但对于管理ACL,末尾是没有隐含拒绝ACL的。任何不被管理ACL匹配的流量将会有其他ACL去管控。
对于二层ACL,末尾的隐含拒绝策略对三层和ARP流量没有影响，但是如果二层ACL的策略拒绝了所有流量，那边三层和ARP流量同样也会被拒绝，只有物理层的流量继续允许。
全局ACL的优先级高于隐含拒绝ACL策略，
所有ACL的优先级顺序即为：
1/接口ACL
2/全局ACL
3/隐含拒绝策略。

在配置静态映射NAT时，通常需要在outside in方向放行外部流量访问被映射出去的server，这时候被允许的IP地址不是被映射出去的公网IP，而是DMZ的server IP地址。

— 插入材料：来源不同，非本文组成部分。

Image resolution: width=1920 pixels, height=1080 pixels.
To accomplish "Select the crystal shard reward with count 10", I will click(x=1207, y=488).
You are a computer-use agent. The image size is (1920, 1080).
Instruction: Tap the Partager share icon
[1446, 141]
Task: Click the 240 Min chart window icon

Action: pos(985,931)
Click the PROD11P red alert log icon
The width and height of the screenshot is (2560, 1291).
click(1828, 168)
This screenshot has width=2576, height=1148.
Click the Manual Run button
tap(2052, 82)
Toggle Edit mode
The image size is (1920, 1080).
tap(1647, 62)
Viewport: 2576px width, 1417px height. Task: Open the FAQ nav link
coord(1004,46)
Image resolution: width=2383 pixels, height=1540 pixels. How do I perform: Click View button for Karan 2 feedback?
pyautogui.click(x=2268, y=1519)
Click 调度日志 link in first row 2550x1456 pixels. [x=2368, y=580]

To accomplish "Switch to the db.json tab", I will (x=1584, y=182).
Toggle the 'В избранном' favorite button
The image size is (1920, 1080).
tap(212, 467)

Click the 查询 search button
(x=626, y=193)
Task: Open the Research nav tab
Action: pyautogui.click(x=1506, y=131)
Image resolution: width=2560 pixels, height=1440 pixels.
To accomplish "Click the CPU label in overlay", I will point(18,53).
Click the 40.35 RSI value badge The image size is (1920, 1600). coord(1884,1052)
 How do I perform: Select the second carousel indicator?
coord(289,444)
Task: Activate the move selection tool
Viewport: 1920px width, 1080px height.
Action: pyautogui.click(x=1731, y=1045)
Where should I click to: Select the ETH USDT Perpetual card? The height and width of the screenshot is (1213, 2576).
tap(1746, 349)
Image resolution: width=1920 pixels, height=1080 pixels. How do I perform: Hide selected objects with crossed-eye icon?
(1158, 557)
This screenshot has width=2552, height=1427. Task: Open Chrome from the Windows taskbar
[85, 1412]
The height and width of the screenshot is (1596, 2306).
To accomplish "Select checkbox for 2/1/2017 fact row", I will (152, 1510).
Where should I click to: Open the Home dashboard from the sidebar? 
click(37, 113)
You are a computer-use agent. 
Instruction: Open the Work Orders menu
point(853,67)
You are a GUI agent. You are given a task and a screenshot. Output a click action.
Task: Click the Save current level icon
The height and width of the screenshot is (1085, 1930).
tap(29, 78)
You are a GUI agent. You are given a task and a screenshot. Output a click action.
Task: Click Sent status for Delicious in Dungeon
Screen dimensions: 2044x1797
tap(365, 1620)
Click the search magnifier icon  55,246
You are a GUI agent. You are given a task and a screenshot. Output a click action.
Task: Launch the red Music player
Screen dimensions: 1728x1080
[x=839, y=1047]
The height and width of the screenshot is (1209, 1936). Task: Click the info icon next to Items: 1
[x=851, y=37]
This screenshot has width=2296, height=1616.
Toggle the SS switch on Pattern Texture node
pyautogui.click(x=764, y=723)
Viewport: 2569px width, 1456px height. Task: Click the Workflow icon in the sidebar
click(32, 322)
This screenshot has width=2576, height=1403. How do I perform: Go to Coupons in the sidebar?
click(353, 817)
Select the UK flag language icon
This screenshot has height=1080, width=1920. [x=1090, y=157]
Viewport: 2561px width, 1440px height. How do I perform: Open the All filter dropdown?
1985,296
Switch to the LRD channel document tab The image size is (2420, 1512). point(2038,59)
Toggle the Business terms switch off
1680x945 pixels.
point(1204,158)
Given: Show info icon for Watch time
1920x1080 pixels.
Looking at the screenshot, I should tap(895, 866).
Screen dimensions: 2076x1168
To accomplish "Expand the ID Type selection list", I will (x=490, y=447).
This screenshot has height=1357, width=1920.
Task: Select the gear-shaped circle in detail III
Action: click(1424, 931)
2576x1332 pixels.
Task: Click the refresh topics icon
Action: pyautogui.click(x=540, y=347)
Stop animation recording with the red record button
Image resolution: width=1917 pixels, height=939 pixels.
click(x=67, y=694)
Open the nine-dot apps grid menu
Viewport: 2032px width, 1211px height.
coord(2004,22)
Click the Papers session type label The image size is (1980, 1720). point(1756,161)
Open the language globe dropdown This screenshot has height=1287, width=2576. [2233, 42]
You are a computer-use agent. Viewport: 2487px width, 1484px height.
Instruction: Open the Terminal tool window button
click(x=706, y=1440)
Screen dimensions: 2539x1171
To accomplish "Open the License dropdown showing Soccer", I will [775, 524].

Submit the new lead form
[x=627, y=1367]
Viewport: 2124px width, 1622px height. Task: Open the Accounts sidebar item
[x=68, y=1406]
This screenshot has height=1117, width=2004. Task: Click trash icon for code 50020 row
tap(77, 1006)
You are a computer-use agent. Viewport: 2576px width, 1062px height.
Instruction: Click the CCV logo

无论是在路由模式下还是在透明模式下，对于TCP/UDP/SCTP的连接，我们无需关注其返回的流量是否需要放行，因为ASA是状态化防火墙，它会自动检测并放行已经建立连接的双向流量。
对于无状态的连接比如ICMP,它是单向会话，这时候就需要双向放行。或者可以启用ICMP 检测工程，这时候的ICMP会话就就会被防火墙当作双向会话处理。

广播和多播流量。
在路由模式下，即使在ACL中允许，广播和多播也是是被阻塞的，还包括一些不支持的动态路由协议和DHCP报文，必须要在防火墙配置对于的动态路由协议和DHCP 中继才可。
另外对于无状态的流量，必须双向放行。

可以通过开启对象组搜素算法来减少ACL对内存的开销，但是开启后搜索不会扩展到网络和服务对象，只是基于已定义的对象组，开启命令是object-group-search access-control ，但是这个功能开启后会怎加CPU的消耗。

注意：如果在ACL中有安全组策略，请不要开启这个功能，否则会导致ACL失效或者其他未知异常。